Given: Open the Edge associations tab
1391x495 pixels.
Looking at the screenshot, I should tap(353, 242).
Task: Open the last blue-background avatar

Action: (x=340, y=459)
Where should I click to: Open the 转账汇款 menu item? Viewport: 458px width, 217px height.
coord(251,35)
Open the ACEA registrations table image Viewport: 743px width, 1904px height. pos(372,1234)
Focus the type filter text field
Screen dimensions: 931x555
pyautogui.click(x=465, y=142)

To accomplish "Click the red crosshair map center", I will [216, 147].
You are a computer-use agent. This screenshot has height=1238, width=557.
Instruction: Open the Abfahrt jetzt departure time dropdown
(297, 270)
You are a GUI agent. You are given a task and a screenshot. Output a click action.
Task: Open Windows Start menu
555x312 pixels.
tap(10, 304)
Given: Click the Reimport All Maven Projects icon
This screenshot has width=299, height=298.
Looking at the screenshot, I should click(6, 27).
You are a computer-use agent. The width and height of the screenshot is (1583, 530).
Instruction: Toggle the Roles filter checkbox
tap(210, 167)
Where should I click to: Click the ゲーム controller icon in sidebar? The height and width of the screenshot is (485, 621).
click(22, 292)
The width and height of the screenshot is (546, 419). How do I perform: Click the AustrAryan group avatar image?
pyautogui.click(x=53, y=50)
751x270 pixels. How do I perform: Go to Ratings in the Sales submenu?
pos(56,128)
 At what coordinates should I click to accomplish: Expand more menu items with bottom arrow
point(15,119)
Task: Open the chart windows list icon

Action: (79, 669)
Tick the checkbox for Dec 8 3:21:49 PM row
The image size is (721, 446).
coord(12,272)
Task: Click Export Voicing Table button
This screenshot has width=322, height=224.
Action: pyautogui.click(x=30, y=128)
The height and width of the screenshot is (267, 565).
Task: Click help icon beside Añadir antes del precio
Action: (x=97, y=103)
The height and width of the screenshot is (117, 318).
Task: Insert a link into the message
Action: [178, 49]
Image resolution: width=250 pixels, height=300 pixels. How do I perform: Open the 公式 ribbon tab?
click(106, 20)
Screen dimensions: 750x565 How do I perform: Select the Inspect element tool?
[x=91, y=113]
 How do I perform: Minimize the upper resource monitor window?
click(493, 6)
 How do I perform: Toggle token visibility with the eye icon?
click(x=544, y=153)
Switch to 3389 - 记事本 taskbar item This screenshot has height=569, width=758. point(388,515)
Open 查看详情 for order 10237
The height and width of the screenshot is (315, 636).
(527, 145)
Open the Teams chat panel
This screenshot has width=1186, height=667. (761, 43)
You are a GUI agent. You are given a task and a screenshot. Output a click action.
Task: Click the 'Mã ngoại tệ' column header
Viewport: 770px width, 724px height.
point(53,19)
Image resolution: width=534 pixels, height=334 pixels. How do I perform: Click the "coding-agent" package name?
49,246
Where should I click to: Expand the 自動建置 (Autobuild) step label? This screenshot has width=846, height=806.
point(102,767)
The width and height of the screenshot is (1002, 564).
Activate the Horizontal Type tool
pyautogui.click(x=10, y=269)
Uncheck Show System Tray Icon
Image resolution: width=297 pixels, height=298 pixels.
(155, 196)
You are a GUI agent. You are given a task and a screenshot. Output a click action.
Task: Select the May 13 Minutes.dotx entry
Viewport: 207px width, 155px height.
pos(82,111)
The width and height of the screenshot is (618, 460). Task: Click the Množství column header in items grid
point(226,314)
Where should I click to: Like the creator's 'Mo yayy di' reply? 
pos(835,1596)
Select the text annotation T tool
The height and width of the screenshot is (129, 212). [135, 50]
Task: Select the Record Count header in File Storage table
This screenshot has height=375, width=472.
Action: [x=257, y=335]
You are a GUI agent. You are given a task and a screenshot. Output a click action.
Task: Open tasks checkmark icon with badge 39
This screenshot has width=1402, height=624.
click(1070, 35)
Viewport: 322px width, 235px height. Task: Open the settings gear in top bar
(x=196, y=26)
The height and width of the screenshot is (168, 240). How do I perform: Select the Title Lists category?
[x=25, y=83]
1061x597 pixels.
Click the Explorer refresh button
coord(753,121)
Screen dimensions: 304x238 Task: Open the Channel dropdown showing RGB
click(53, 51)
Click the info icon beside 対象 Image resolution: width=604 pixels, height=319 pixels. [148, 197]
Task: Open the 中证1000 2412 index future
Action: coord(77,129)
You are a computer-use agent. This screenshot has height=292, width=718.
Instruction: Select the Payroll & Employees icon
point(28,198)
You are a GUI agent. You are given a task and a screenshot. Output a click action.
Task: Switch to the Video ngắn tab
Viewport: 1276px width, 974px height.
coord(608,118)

# # # #

Work out how many lines in the listing above hold the word "computer", and answer only with that number.

3